Going into the FOMC meeting, economists can’t seem to agree on how much the Federal Reserve will cut interest rates. Of the 64 economists surveyed by Bloomberg:
53 percent expect a 50bp rate cut
26.5 percent expect a 25bp cut
19 percent expect interest rates to remain unchanged
1 lone economist or 1.5 percent of the people polled expect a 75bp rate cut.
Fed Funds traders appear to be more optimistic as they have already priced in 50bp of easing for Wednesday with a 32 percent chance of a 75bp rate cut.
The recent strength of the US dollar will add pressure on the Federal Reserve to make a larger interest rate cut but everyone needs to realize that the rate cut by the Fed this week will not be their last. Even though the national average of gasoline prices has fallen 35 percent, layoffs continue to rise. If GM and Chrysler are forced to cut back or worse, pushed into bankruptcy, unemployment will continue to grow. The US economy is expected to get worse before it gets better and the Federal Reserve will not want to back themselves into a corner quite yet; a larger rate cut on Wednesday would give them less room to cut interest rates in December.
Here are the 3 most likely outcomes for Wednesday’s monetary policy decision:
Coordinated Rate Cut by the Fed, ECB and BoE (Dollar Bearish)

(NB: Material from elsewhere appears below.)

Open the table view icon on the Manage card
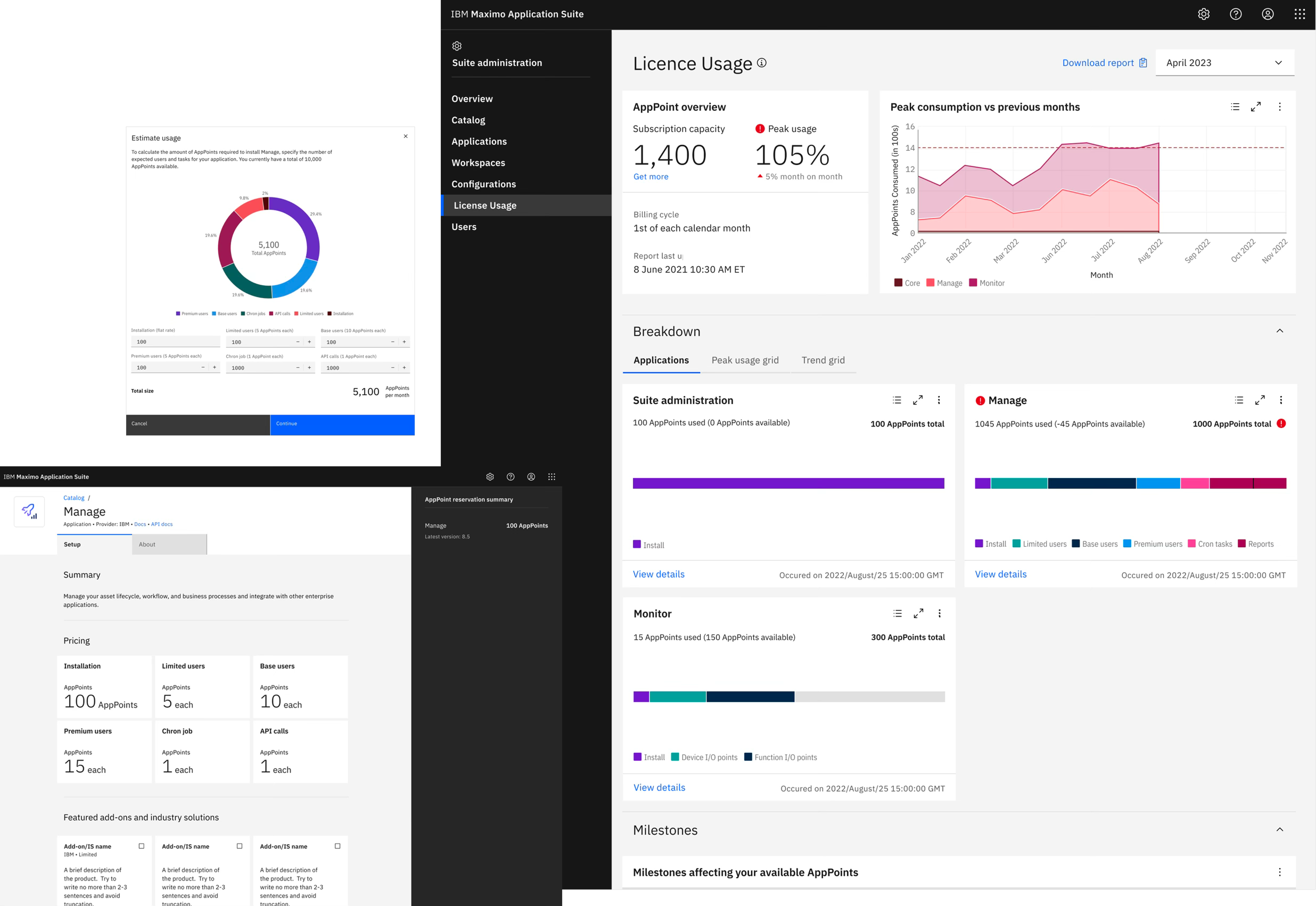Viewport: 1316px width, 906px height. [1239, 400]
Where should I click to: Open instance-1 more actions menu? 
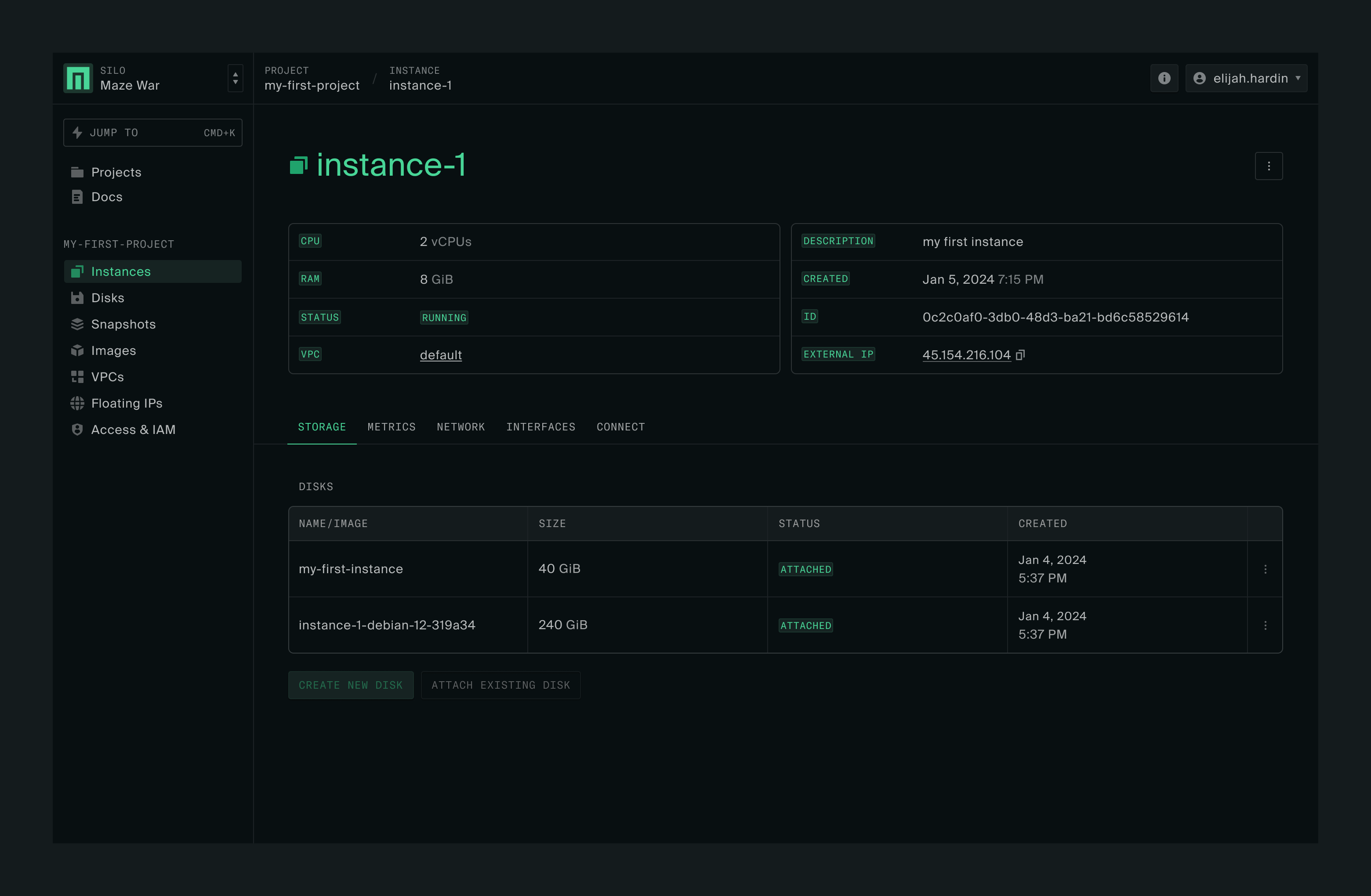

The best and most effective option for the Federal Reserve would be to coordinate a rate cut with the European Central Bank and the Bank of England. All 3 central banks would get the most bang for their buck by working together. Given Monday’s comments by ECB President Trichet about cutting interest rates again in November, he may not be opposed to making the rate cut one week earlier. The Times of London has also indicated that the BoE is under pressure to cut rates as well. This measure of solidarity would send a strong message to investors and at the same time not require the Federal Reserve to take interest rates below 1.00 percent, leaving them little room to cut interest rates later. A coordinated rate cut to should be bullish for the global equity markets and bearish for the US dollar.
Independent 50bp Rate Cut from the Fed (Dollar Neutral)
Although a coordinated rate cut is the most effective option for the currency market, it may not be the most likely option because for whatever reasons, the ECB and the BoE may be opposed to coordinated intervention. Since an independent rate cut by the Federal Reserve is exactly what the market expects, the impact on the US dollar should be limited. The key will be the tone of the FOMC statement.
25bp Rate Cut (Dollar Bullish)
A 25bp rate cut will be a big disappointment to both the currency and equity markets. Given the degree of risk aversion and fear, we do not believe that Bernanke will risk the consequences of a disappointment since it could trigger another round of selling for stocks and high yielding currencies. In this type of market environment where investors are becoming immune to new measures taken by the US Treasury and the Federal Reserve, it pays to over deliver.
75bp Not a Viable Option – Too Close to ZIRP
Even though Fed Funds traders are pricing in a respectable chance of a 75bp rate cut, we do not believe that this will happen because it is too close to zero. Zero interest rates come with a host of problems. If the economy worsens substantially despite zero interest rates, we will be experiencing a world of problems in rejuvenating growth. This situation can best be exhibited by the Japanese recession that ensued during much of the nineties. With interest rates at nearly zero levels, the BoJ found itself unable to stimulate growth with no policy tools available at its disposal. During this time the BoJ was forced to implement newly devised policy measures that had little if any effect on promoting growth. At the same time, a zero interest rate is also inflationary.
Although we believe that a coordinated rate cut would be the best option for the Federal Reserve if they want a good chance at stabilizing the markets, the fact that Trichet talked about cutting interest rates on November 6th specifically suggests that it may not be an option that he is seriously considering. If the central banks can work together, Wednesday’s rate decision could turn around the currency markets, but if they choose to respond with fractured rate cuts, risk aversion could remain a problem.